Given a Spark DataFrame X_df of type DataFrame[__INDEX: int, sample: vector], where vector is of type mllib.Vector, the following script will now fail (did not previously):
script = """
# Scale images to [-1,1]
X = X / 255
X = X * 2 - 1
"""
outputs = ("X")
script = dml(script).input(X=X_df).output(*outputs)

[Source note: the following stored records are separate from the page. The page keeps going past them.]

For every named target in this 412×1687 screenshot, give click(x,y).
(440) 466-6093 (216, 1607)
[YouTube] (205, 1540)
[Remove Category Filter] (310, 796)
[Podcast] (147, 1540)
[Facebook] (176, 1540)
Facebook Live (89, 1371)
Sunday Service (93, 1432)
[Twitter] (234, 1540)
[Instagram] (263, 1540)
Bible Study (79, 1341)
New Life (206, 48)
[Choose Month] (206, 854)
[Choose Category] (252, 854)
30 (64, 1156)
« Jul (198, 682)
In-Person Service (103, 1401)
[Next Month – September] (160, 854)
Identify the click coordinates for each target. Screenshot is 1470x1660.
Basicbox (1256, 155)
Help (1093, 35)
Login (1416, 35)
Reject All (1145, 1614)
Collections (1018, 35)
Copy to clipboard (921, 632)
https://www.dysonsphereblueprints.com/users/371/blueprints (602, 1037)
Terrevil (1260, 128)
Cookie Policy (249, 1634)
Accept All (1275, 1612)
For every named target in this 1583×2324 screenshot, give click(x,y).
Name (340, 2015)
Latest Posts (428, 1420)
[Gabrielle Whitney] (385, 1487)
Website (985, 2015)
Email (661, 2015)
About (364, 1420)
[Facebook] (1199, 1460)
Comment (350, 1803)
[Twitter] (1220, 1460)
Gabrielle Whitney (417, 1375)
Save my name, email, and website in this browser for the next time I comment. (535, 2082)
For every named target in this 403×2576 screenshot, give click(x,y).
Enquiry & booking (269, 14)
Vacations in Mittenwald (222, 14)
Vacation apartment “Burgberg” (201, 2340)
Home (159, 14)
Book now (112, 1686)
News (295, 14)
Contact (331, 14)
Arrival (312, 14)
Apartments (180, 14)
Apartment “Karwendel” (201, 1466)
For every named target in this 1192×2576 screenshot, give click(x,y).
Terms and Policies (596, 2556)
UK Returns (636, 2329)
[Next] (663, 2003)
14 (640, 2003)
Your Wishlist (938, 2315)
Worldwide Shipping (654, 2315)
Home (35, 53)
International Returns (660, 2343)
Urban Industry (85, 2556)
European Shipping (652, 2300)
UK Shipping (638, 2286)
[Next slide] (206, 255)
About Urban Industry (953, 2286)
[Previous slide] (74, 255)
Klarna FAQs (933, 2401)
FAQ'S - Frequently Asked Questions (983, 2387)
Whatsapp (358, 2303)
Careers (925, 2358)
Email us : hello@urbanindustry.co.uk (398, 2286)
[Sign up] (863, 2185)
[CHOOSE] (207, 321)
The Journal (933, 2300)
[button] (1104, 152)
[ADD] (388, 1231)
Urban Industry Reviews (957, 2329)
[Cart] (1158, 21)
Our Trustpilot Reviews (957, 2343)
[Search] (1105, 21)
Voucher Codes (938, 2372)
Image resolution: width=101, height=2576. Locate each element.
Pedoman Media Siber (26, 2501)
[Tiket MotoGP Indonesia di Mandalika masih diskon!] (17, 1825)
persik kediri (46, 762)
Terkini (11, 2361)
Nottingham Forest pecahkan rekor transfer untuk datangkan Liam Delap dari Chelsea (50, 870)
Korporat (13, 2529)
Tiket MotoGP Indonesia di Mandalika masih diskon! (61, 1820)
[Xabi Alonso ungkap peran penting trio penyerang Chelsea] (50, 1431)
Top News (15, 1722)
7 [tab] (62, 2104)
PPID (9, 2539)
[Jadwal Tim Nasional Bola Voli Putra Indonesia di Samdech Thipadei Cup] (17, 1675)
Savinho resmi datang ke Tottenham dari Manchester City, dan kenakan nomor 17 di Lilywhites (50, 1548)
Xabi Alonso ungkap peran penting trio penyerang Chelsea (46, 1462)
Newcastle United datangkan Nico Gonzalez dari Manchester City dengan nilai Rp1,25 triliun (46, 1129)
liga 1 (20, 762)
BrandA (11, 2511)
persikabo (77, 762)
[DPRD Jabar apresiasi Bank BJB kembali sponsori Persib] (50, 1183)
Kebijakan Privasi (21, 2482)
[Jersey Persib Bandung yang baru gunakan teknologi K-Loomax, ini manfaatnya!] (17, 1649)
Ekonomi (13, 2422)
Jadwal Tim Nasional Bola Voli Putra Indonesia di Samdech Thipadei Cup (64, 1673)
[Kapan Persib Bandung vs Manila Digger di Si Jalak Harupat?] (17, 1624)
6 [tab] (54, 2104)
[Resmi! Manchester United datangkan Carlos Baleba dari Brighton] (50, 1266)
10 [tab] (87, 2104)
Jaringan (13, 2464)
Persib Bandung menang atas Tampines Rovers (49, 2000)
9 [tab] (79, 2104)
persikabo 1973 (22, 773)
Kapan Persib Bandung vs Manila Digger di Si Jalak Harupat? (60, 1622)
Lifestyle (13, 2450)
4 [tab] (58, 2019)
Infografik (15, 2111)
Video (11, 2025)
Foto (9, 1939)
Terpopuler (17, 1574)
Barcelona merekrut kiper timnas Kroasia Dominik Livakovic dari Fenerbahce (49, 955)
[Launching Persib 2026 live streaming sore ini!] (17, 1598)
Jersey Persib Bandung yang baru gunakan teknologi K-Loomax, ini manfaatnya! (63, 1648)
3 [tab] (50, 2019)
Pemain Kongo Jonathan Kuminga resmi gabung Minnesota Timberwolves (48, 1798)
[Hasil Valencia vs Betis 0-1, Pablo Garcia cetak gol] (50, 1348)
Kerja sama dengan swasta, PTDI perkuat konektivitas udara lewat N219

X = ml.execute(script).get(*outputs)
X
Caused by: org.apache.sysml.api.mlcontext.MLContextException: Exception occurred while validating script at org.apache.sysml.api.mlcontext.ScriptExecutor.validateScript(ScriptExecutor.java:487) at org.apache.sysml.api.mlcontext.ScriptExecutor.execute(ScriptExecutor.java:280) at org.apache.sysml.api.mlcontext.MLContext.execute(MLContext.java:293) ... 12 more Caused by: org.apache.sysml.parser.LanguageException: Invalid Parameters : ERROR: null -- line 4, column 4 -- Invalid Datatypes for operation FRAME SCALAR at org.apache.sysml.parser.Expression.raiseValidateError(Expression.java:549) at org.apache.sysml.parser.Expression.computeDataType(Expression.java:415) at org.apache.sysml.parser.Expression.computeDataType(Expression.java:386) at org.apache.sysml.parser.BinaryExpression.validateExpression(BinaryExpression.java:130) at org.apache.sysml.parser.StatementBlock.validate(StatementBlock.java:567) at org.apache.sysml.parser.DMLTranslator.validateParseTree(DMLTranslator.java:140) at org.apache.sysml.api.mlcontext.ScriptExecutor.validateScript(ScriptExecutor.java:485) ... 14 more
This fixed my my real-world case. Thanks, deron!